House Minority Whip Eric Cantor (R-Va.) on Monday said he was “very concerned” about the direction of President Barack Obama’s $50 billion housing bill.

Although the details of the bill still have to be released, Cantor told CBS that increasing the deficit again so soon after the passage of the nearly $800 billion stimulus package could actually make things worse. No House Republicans voted for the package, and only three GOP lawmakers did so in the Senate.

“We just cannot continue to pay for the kind of things that this administration thinks that we can,” Cantor said. “So I’m very concerned about the direction I see us going.”

Cantor conceded that the $787 billion package did have some things Republicans agreed with, such as infrastructure projects that can begin almost immediately.

But he criticized the fashion in which the final bill was put together last week.

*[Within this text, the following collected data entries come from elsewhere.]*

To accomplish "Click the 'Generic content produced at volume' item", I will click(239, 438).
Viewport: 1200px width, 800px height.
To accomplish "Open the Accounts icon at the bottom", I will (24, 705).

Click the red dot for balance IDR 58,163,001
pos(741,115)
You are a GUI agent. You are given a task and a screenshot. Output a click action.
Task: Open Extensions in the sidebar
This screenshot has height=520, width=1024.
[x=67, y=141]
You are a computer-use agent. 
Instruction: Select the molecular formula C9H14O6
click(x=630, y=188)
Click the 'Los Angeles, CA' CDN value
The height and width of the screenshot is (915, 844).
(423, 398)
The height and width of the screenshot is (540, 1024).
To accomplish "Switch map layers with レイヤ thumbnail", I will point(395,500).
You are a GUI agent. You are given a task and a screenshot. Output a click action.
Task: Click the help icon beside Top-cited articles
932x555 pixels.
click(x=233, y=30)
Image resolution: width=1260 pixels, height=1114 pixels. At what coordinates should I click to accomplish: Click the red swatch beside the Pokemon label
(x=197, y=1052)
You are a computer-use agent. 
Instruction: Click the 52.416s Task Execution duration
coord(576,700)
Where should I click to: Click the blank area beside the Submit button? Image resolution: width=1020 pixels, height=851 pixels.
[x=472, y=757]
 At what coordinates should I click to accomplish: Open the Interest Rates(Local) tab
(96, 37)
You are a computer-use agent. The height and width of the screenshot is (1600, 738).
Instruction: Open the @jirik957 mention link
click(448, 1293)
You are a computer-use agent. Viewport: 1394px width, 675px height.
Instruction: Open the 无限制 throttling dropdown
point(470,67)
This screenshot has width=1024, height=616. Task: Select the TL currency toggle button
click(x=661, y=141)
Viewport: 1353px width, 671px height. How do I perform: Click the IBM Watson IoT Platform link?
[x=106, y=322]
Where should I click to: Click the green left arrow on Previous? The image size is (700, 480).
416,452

“It was brought to the floor after a couple of hours having just been printed,” Cantor said. “No one — not one member of the Senate, not one member of the House — was able to read the bill. And I believe the public’s got a right to know. So the fashion in which this plan was put together by Speaker Nancy Pelosi [D-Calif.] and Leader Harry Reid [D-Nev.] was just unacceptable.”

Meanwhile, on CNN’s American Morning, former President Bill Clinton rejected Sen. John McCain’s (R-Ariz.) characterization of Obama’s first weeks in office as “a bad beginning” and said the GOP was on automatic pilot when it criticized the stimulus package.

“I just disagree with him,” the former president said about McCain’s comment, which he made on CNN on Sunday. “But we have a different economic philosophy. There’s 100 economic studies which show that you get a better return in terms of economic growth on extending unemployment benefits or investing money in energy conservation jobs to improve buildings than you do giving people in my income group a tax cut.

“But it doesn’t stop them. Those guys are on automatic. You punch a button and they give you the answer they give you.”

Clinton also told CNN’s John Roberts that he believed the public would support Obama for at least a year “trying to work these things out.”

“My instinct is it will happen a little quicker than that,” he said about Obama’s two-year timetable to get the country back on economic track.